The Multiple Primary and Histology Coding Rules manual published by the Surveillance, Epidemiology, and End Results has been used since 200731. Only the cancer type with the earliest occurrence is registered if a patient simultaneously exhibits at least two cancer types all having morphology from urothelial carcinoma. This may have caused an underestimation of the incidence of bladder cancer and carcinomas of the renal pelvis and other urinary organs. Furthermore, data regarding some potential confounding factors, such as stage, alcohol consumption, obesity, hypertension, red and processed meat intake, occupational exposure, and genetic susceptibility21,32,33,34,35,36, were not collected in this study. Additional studies are required to examine whether these risk factors have changed over time, and if affirmative, they may also contribute to the decline of the incidence rates for the two cancer types.
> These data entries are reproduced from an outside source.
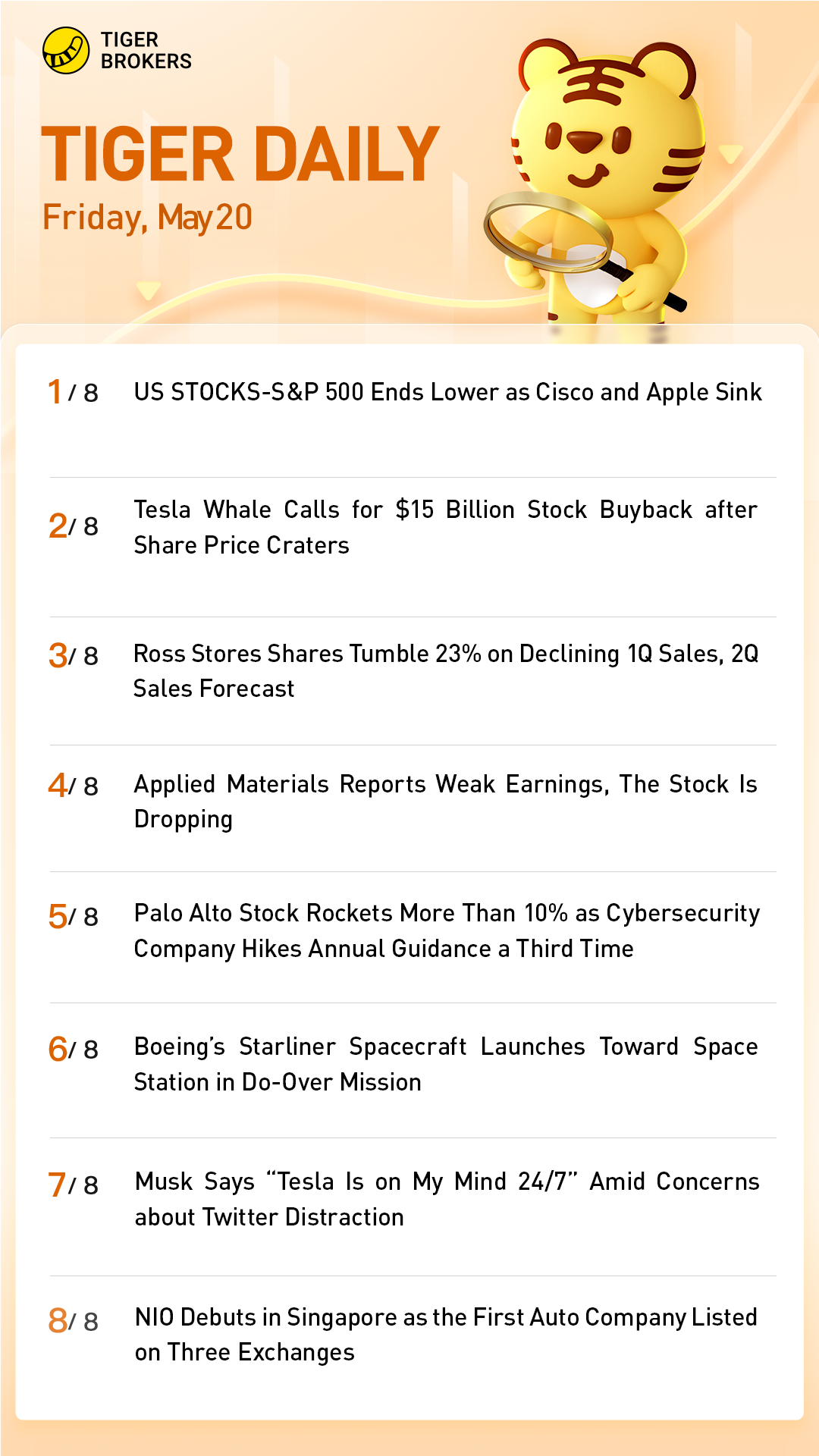This screenshot has width=819, height=1456.
Task: Open NIO Debuts in Singapore headline
Action: pos(445,1334)
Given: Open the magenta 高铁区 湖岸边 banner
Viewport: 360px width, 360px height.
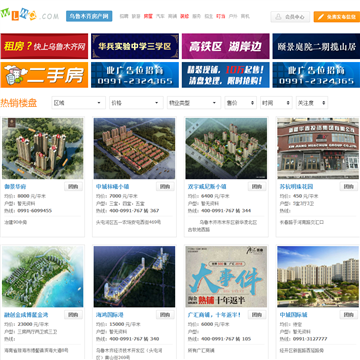Looking at the screenshot, I should pos(226,46).
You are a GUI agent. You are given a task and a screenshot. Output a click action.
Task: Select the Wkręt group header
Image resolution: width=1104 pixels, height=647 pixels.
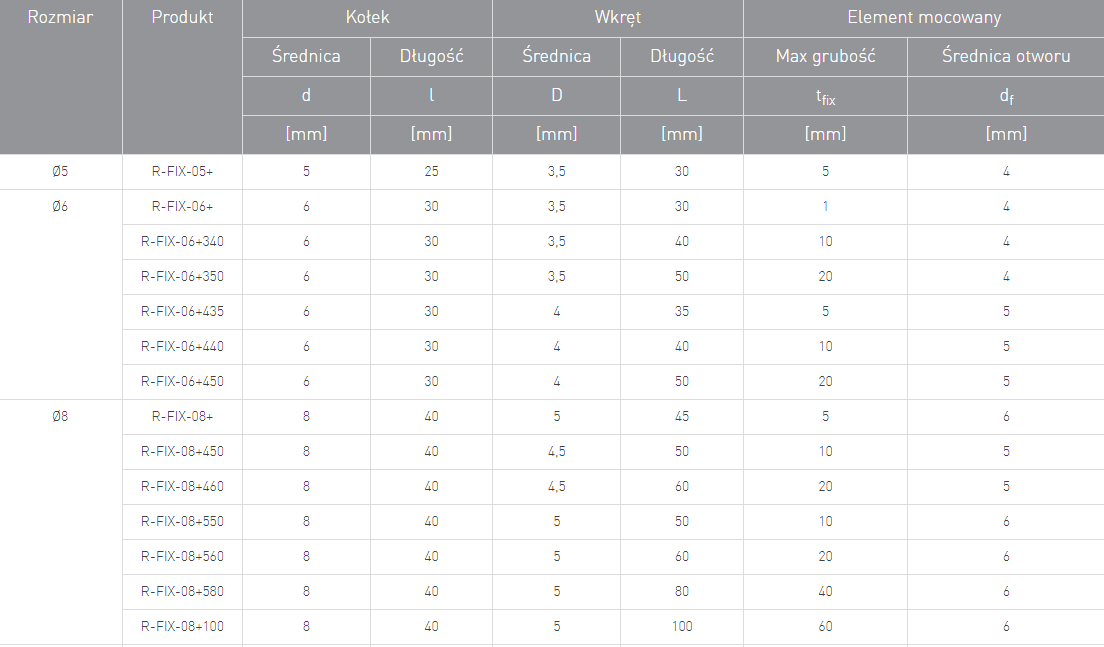tap(617, 18)
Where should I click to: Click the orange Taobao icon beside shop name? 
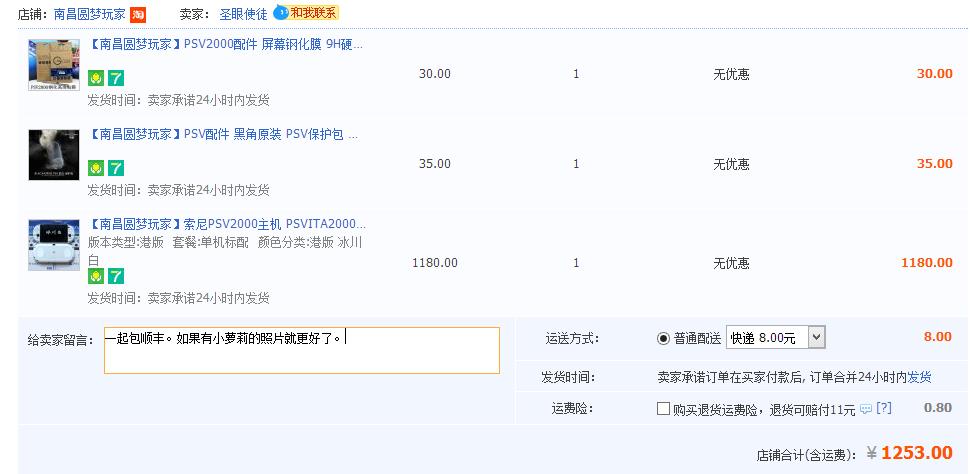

In summary, this investigation was a national population-based study. We found that the reduction of the incidence rate of bladder cancer and carcinomas of the renal pelvis and other urinary organs was possibly associated with the cessation of AA-CHPs in Taiwan. Further studies are warranted to examine whether other risk factors contribute to the decline of the incidence rates for the two cancer types.